Il ne s'agit pas toujours à proprement parler de " questions d'actualité " : elles peuvent demeurer vives pendant de longues périodes, avec une intensité variable dans le temps et dans les différentes composantes de la société ; nous qualifions ces questions de " potentiellement socialement vives ".
De telles questions pénètrent dans le champ scolaire de plusieurs façons :
- d'abord par " l'actualité ", qui sert de référence pour " motiver " les élèves,
- ensuite par la " demande sociale " (celle des parents, des syndicats, des associations ou des intellectuels mobilisés par ces questions), dont l'expression est généralement floue, mais souvent forte, et qui conduit à intégrer tel ou tel problème dans le champ scolaire,
- enfin, par l'institution scolaire elle-même, lorsqu'elle modifie des programmes, crée de nouvelles disciplines, etc.
Les trois phénomènes peuvent converger ou diverger. Par exemple, la création de l'" ECJS " (enseignement civique, juridique et social), témoigne d'une convergence des préoccupations concernant le lien social et l'incivilité, alors que des contentieux comme celui sur les signes distinctifs religieux à l'école montrent à l'évidence une divergence d'opinion, mais renforcent de ce fait même l'aspect " vif " de la question. Les acteurs sociaux peuvent s'entendre sur la nécessité de traiter telle ou telle question à l'école, mais s'opposer sur la façon de la traiter. Dans ces conditions, la tâche des enseignants s'avère particulièrement ardue.

Sur la légitimité des savoirs scolaires

Ce qui donne du sens aux savoirs scolaires, c'est ce qui fonde leur légitimité. Mais cette légitimité trouve sa source à différents niveaux : d'abord dans la référence aux savoirs savants (qui a longtemps caractérisé à elle seule le " modèle académique ") ou aux savoirs sociaux et aux pratiques sociales et professionnelles ; ensuite dans la légitimité sociale des savoirs scolaires (qui témoigne du poids du projet social sur l'action scolaire) ; enfin dans le rapport aux savoirs des élèves et des enseignants.
Le problème est particulièrement délicat lorsque les savoirs scolaires à construire renvoient à des questions " socialement vives ", qui interfèrent largement avec les pratiques sociales des élèves et des enseignants. Les savoirs scolaires sur la société, - présents sous des formes diverses dans plusieurs disciplines scolaires et aux différents niveaux du système éducatif -, sont ainsi l'objet de nombreux questionnements sur les fondements de leur légitimité et sur les stratégies didactiques à mettre en œuvre pour les enseigner.
Des questions " sociales " et " sociétales " comme le chômage, les revenus, l'entreprise, la famille, l'incertitude en économie (cf travaux de notre équipe)…, ou les OGM (travaux de L. Simonneaux à l'ENFA) ont été scolairement légitimées ; d'autres sont en passe de le devenir (dans le cadre de l'ECJS ou des nouveaux dispositifs interdisciplinaires d'enseignement, etc…) , ce qui accroît l'acuité des problèmes qui y sont liés et développe le champ des QSV.

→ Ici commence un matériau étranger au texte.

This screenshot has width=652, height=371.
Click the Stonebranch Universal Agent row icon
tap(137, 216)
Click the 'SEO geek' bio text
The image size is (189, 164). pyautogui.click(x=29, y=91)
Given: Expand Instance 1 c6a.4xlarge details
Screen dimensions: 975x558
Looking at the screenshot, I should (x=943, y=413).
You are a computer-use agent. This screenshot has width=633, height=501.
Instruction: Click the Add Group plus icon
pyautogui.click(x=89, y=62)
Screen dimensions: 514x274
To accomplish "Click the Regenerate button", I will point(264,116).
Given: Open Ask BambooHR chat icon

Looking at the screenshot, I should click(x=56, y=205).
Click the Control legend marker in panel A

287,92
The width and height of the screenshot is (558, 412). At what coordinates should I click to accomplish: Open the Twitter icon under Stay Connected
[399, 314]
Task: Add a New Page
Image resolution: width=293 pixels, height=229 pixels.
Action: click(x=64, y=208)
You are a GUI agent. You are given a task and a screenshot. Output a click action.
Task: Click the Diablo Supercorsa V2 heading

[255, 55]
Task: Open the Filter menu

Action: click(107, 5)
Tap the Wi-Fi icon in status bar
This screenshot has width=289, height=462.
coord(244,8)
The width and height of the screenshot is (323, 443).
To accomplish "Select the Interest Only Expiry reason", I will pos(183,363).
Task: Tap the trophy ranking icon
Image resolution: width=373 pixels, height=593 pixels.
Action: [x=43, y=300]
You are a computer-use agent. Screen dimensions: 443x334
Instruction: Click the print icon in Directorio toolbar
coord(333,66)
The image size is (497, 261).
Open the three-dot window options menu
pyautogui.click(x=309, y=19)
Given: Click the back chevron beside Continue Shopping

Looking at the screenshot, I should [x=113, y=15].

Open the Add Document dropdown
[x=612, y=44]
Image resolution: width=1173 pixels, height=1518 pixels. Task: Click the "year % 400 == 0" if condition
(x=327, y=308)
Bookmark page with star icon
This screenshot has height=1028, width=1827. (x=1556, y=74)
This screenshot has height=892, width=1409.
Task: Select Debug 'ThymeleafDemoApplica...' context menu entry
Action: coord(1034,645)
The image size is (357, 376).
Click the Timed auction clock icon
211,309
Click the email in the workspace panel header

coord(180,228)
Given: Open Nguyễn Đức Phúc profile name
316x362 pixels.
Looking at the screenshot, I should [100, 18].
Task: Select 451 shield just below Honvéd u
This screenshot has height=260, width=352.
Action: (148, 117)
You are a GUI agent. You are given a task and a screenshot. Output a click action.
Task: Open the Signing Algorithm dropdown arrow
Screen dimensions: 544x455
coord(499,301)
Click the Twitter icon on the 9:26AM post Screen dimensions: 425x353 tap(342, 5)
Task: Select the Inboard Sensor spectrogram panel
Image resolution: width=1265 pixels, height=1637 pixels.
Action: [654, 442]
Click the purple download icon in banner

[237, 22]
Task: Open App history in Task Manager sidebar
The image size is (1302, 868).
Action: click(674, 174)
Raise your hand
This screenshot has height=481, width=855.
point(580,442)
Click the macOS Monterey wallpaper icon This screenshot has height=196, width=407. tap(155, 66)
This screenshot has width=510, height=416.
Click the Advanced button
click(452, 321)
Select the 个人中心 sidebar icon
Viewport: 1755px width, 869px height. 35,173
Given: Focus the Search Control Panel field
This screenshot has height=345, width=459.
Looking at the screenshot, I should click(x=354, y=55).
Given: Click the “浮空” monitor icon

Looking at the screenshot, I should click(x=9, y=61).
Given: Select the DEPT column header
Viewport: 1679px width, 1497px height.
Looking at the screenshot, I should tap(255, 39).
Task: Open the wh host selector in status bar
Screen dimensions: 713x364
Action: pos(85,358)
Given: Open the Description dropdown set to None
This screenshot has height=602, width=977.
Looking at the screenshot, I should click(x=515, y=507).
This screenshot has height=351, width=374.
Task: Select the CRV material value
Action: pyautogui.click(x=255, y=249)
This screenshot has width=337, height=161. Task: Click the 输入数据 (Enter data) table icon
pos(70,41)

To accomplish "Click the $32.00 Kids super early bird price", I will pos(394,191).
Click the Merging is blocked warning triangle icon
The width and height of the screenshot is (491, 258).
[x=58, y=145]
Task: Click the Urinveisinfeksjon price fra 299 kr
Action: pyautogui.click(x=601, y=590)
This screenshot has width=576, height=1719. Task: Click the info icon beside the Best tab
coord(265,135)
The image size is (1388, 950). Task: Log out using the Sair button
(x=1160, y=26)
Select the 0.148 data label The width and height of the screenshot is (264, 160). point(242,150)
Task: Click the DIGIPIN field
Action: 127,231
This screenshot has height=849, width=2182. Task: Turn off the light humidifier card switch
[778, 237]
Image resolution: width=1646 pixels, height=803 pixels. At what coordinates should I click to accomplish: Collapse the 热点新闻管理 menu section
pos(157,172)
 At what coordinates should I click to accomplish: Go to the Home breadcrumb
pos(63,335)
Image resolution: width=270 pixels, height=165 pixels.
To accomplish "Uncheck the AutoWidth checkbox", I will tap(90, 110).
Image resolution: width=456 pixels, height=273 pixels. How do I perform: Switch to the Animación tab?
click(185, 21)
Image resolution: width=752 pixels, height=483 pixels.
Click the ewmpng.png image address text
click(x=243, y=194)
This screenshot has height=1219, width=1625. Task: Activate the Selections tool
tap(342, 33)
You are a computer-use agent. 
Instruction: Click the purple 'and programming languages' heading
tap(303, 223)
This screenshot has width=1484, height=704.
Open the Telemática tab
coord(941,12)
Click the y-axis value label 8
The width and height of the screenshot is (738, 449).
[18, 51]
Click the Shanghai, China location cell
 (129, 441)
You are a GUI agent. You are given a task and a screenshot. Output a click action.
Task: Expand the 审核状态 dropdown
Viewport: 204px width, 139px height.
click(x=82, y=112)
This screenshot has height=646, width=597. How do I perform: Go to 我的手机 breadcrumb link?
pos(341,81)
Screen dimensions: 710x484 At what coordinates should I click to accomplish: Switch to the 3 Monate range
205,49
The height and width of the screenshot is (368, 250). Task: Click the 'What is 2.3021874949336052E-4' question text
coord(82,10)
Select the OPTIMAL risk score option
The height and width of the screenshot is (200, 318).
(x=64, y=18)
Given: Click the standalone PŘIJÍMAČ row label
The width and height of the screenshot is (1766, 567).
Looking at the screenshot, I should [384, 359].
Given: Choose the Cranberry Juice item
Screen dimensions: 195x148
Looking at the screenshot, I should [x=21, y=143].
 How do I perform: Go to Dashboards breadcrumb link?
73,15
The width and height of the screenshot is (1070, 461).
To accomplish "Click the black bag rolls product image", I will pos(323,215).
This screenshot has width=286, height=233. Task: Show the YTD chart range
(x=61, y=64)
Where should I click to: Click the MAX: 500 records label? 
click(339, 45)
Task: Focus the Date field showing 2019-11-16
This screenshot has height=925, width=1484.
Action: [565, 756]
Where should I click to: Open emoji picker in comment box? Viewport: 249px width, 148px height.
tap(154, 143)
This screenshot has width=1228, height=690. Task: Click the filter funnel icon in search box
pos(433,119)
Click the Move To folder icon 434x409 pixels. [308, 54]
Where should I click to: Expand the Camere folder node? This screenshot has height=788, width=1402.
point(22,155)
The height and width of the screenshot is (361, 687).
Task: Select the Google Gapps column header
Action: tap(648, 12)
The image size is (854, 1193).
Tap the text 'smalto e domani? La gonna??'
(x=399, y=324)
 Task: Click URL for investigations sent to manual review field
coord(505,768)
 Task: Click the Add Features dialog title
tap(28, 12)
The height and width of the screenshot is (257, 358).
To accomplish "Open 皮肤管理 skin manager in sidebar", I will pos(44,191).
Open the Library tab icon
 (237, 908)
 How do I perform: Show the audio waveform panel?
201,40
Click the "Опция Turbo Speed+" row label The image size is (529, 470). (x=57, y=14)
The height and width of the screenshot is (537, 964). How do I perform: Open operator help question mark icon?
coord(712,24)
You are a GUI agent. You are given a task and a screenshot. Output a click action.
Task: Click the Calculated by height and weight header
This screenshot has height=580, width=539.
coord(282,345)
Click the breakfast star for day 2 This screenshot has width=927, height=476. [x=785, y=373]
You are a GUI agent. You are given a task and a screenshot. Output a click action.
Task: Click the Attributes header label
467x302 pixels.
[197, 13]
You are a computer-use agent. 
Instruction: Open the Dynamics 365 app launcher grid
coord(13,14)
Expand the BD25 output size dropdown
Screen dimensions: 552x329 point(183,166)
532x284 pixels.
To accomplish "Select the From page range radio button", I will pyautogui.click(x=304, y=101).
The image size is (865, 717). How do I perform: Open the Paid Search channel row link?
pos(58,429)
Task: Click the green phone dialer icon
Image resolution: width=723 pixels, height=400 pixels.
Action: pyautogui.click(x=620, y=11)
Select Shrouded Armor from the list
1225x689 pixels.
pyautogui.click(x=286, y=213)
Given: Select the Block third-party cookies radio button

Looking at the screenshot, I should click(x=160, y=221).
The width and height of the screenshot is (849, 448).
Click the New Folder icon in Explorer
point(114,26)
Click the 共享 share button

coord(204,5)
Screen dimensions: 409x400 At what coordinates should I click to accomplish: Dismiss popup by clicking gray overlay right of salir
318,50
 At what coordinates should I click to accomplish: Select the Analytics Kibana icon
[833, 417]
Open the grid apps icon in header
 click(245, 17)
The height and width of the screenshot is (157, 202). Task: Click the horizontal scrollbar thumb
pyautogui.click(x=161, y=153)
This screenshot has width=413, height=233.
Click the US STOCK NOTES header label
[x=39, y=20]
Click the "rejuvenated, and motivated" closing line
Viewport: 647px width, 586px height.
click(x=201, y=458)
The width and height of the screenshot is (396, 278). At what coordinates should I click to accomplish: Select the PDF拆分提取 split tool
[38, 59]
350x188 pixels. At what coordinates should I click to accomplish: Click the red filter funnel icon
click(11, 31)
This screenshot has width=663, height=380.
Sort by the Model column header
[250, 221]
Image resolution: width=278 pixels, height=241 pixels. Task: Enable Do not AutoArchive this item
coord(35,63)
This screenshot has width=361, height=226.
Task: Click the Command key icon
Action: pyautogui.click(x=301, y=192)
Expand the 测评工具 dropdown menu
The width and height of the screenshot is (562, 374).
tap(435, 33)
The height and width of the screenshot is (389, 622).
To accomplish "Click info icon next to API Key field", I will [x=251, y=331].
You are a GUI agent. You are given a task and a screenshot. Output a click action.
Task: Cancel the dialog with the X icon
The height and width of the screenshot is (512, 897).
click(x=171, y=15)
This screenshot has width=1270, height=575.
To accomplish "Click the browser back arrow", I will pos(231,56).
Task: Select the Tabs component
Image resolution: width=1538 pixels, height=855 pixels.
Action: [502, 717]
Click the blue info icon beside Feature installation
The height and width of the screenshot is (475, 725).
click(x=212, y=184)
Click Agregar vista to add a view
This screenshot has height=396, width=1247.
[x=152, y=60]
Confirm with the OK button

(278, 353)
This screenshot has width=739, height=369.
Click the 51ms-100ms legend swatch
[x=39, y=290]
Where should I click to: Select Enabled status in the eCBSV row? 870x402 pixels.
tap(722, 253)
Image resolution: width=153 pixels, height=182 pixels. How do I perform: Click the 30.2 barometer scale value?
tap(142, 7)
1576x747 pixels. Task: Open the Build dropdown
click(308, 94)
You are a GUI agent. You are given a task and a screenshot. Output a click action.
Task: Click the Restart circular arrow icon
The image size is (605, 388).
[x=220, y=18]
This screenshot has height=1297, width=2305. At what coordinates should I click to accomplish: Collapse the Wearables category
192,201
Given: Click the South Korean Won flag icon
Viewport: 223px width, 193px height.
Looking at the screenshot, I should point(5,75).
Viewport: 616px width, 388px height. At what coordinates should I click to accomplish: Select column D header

Sur la construction de " bonnes distances "

Nous faisons l'hypothèse que les enseignants cherchent à construire les distances optimales entre, d'une part les savoirs scolaires et les savoirs scientifiques ou les pratiques sociales et professionnelles de référence, et d'autre part entre les savoirs scolaires et les savoirs sociaux des élèves. C'est ainsi que nos travaux sur l'enseignement de la question économique socialement vive des " revenus " étudient le rôle de l'enseignant dans un système de " médiations sous contraintes " dans lequel les manuels (et leurs auteurs) occupent une position nodale quasi-incontournable.
De leur côté, les élèves, en tant que sujet sociaux, importent leurs savoirs non scolaires dans le contexte scolaire, ce que nous proposons d'appeler des " savoirs préalables " au processus d'enseignement-apprentissage. Ces savoirs préalables sont des " systèmes de représentations-connaissances " qui peuvent être constitués d'éléments de véritables représentations sociales activées dans le contexte scolaire et de " résidus " de savoirs scolaires.
Donc, en fonction de " vivacités perçues ", les enseignants vont évaluer les risques liés à ces enseignements scolaires ; ils peuvent alors être amenés à les refroidir, à les déproblématiser … au risque de faire perdre une bonne part de leur sens aux apprentissages (notamment dans les filières scolaires dévalorisées). Les savoirs appris restent alors (au mieux) des savoirs pour l'école, souvent suffisants pour un fonctionnement a minima du contrat didactique, mais peu exportables dans les savoirs sociaux ; ils pourraient alors difficilement participer à la formation du citoyen … alors que de nouveaux savoirs scolaires sur des QSV sont explicitement proposés dans cette perspective.

Quelques questions

Peut-on légitimement enseigner des questions socialement vives à l'école?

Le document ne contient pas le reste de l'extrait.